2nd International Society of Radiation Epidemiology and Dosimetry Meeting, Lyon, France, September 9-11, 2025
Maia Avtandilashvili attended the 2nd International Society of Radiation Epidemiology and Dosimetry Meeting (ISoRED) in Lyon, France where she presented the findings of a study that used post-mortem organ measurements to validate a Bayesian approach to modeling dosimetric uncertainty.
Validation of Bayesian modelling approach of uncertainty in organ doses using post-mortem measurements
Maia Avtandilashvili (USTUR), Martin Šefl (AMEDIS, Prague, Czech Republic); Joey Y Zhou (US DOE); Sergey Y Tolmachev (USTUR)
Objective: The ICRP biokinetic and dosimetry models do not account for dosimetric uncertainty. Bayesian approach which provides a distribution of dose estimates rather than a single value has been recently used in epidemiological risk models. While the true dose is unknown, it is assumed that Bayesian analysis methods yield information on the true dose, which is part of the posterior distribution. This study provides a unique opportunity to validate this assumption. The time-dependent radionuclide activity deposited/retained in organ/tissue is directly related to the radiation dose. Thus, uncertainties in organ activity prediction obtained using biokinetic modeling can serve as a surrogate for the uncertainties in dose estimations.
Methods: Uncertainties in model predictions of 239Pu organ activities were evaluated for 20 former nuclear workers with known inhalation of plutonium. Ten individuals from Los Alamos were exposed primarily to soluble Pu-nitrate and ten from Rocky Flats to insoluble PuO2. All individuals were volunteer tissue donors to the United States Transuranium and Uranium Registries. Urine bioassay and post-mortem measured activities in the liver, skeleton, and respiratory tract were used in this analysis. Latin hypercube sampling was used to generate sets of parameters for a given realization, where only two parameters of the human respiratory tract model varied – a rapidly dissolved fraction, fr, and slow dissolution rate, ss. For each realization, (i) intake was estimated using maximum likelihood fit of the urine bioassay, and (ii) post-mortem organ activities, as surrogates of true doses, were predicted based on the estimated intake.

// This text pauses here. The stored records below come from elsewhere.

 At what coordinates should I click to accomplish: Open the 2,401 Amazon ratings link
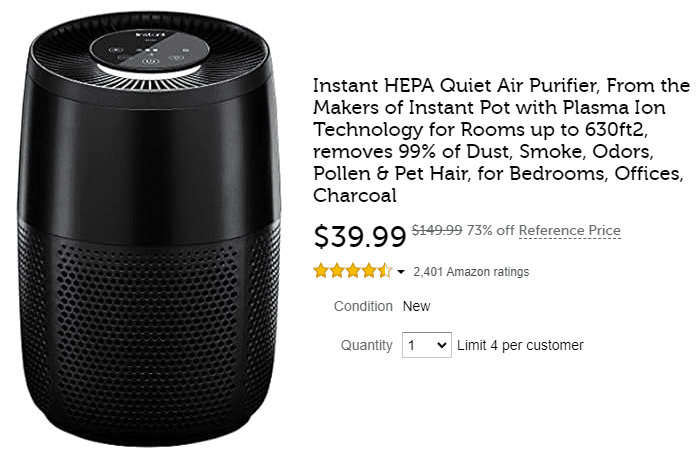[471, 272]
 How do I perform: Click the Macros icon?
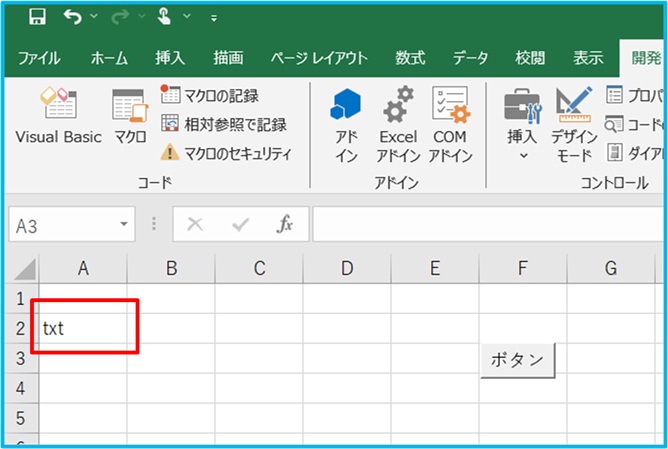click(x=130, y=117)

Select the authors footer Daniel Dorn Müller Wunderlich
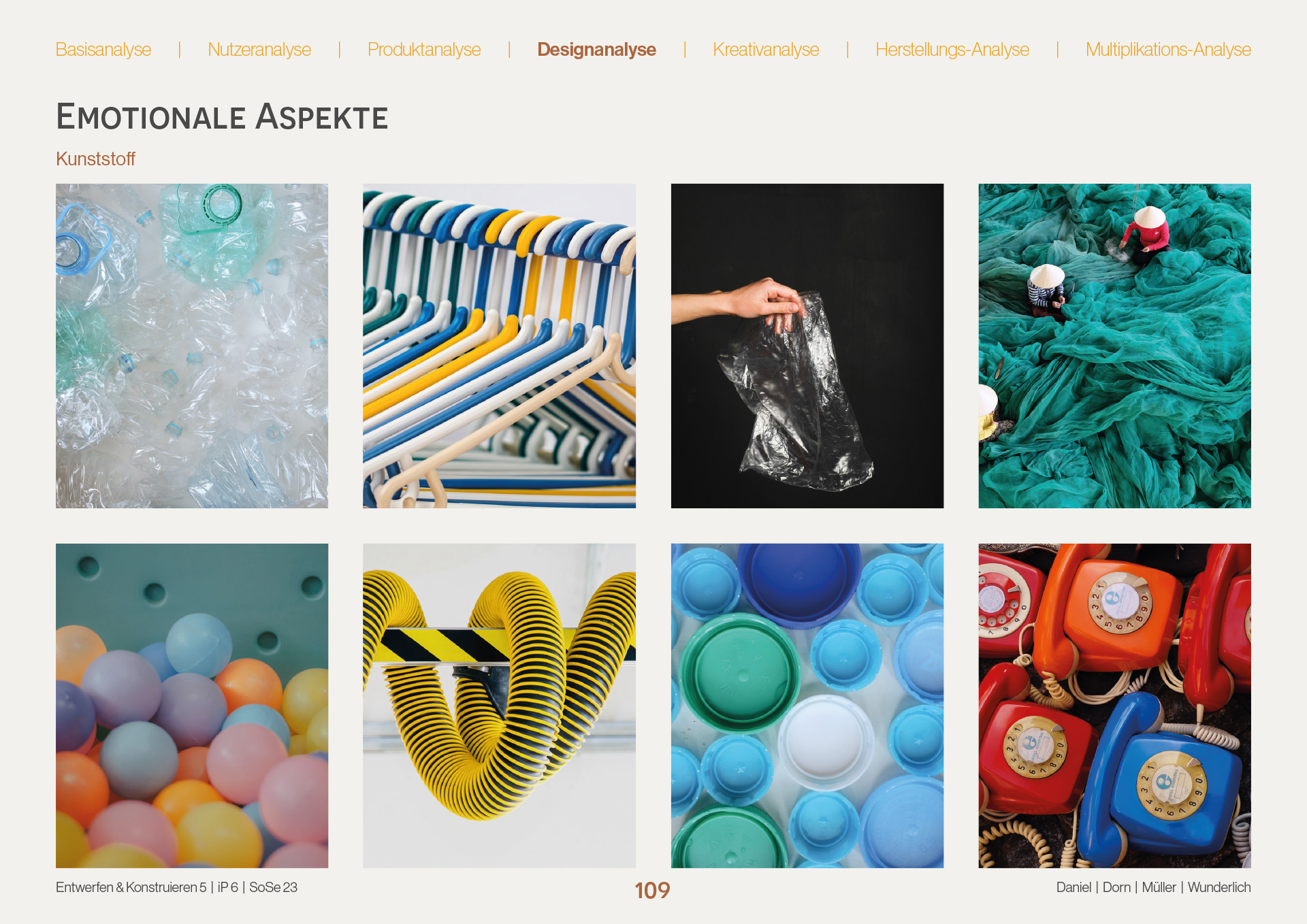click(x=1153, y=887)
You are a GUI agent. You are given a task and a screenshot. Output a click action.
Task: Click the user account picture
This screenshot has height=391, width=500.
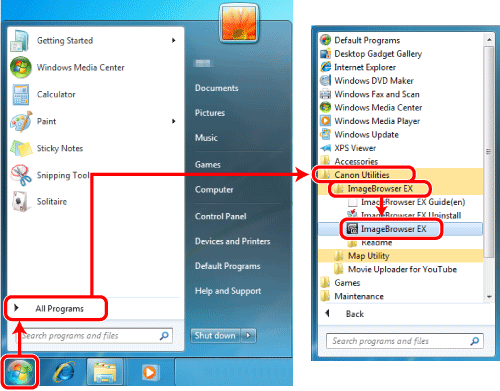click(239, 23)
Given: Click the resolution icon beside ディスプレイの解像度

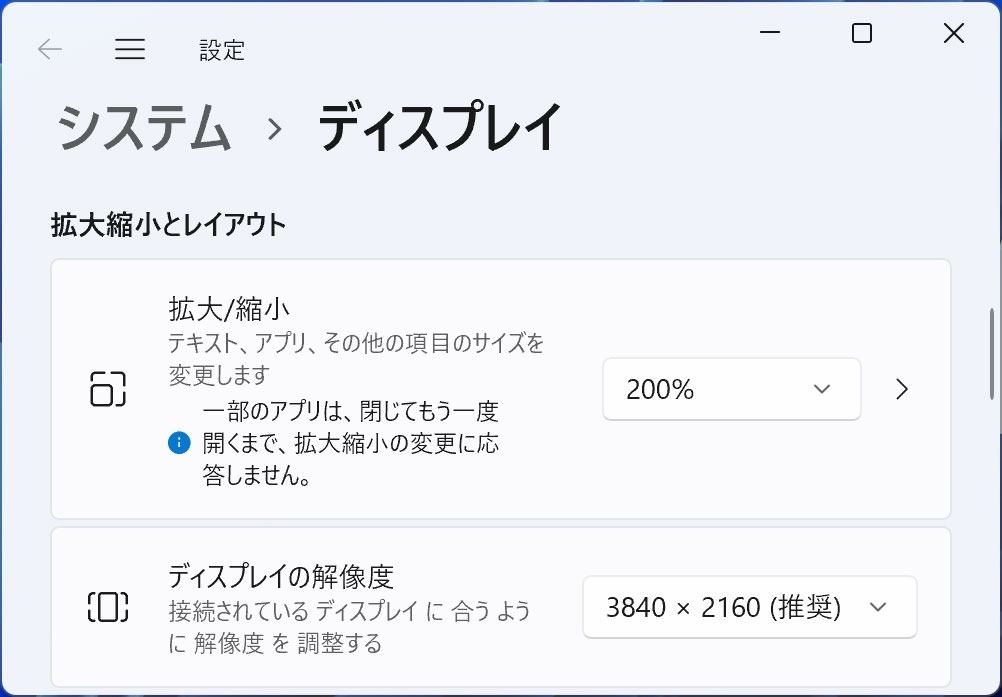Looking at the screenshot, I should point(108,607).
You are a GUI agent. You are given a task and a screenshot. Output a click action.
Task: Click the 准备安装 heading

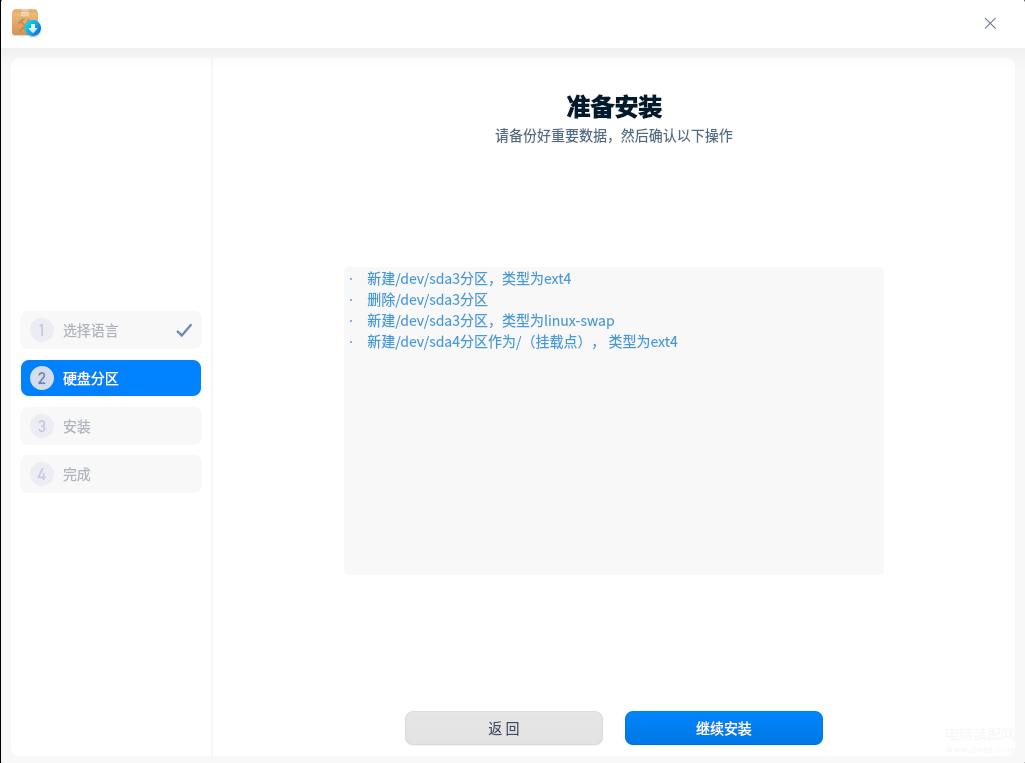coord(614,107)
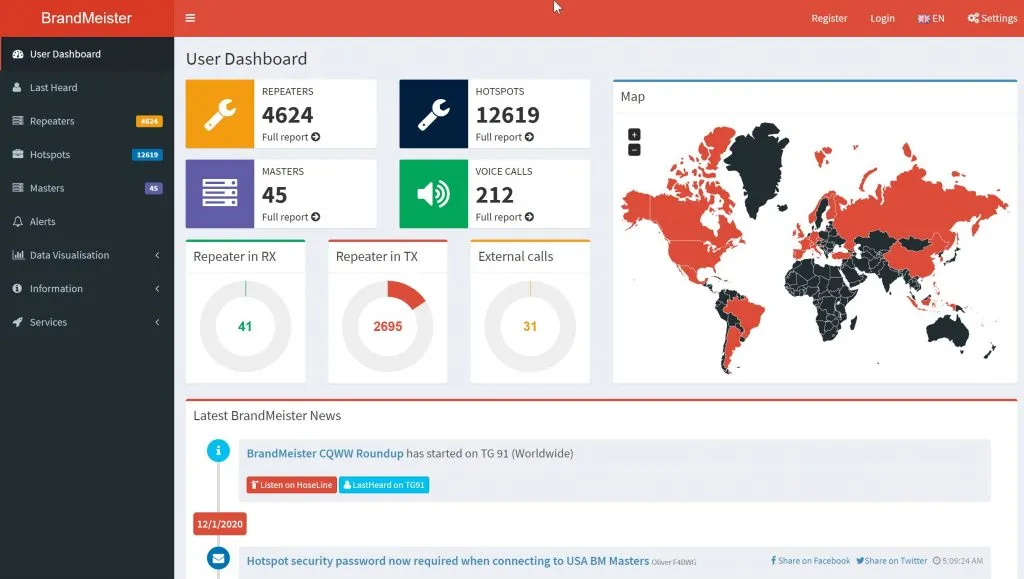Viewport: 1024px width, 579px height.
Task: Click the blue info icon in news timeline
Action: coord(218,451)
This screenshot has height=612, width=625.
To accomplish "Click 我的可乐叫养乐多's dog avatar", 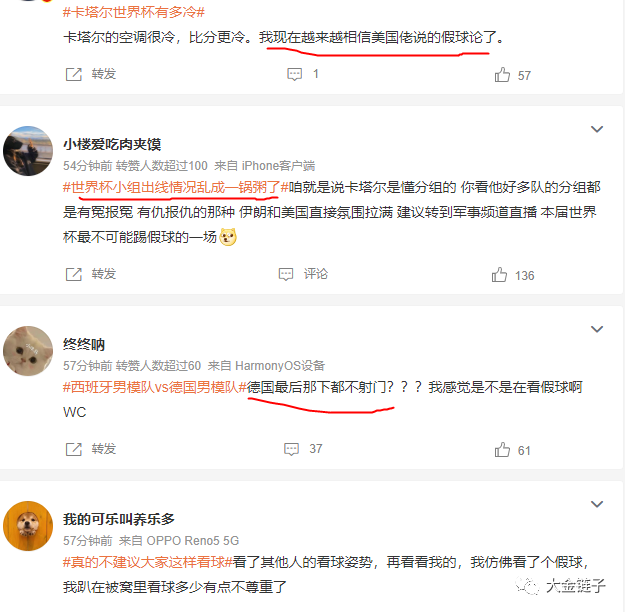I will point(28,526).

Results: Distributions of 239Pu organ predictions were calculated and compared to the point estimates based on default parameters for soluble and insoluble plutonium as well as the measured post-mortem 239Pu activities. Results demonstrated that the distributions of organ activity predictions did not cover the measured values in most cases: 75% for liver, 90% for skeleton, and 45% for the respiratory tract.
Conclusions: The results of this study suggest the need for improving the current biokinetic models. Moreover, in some cases, the model predictions were not conservative, which can be problematic from the radiation protection standpoint.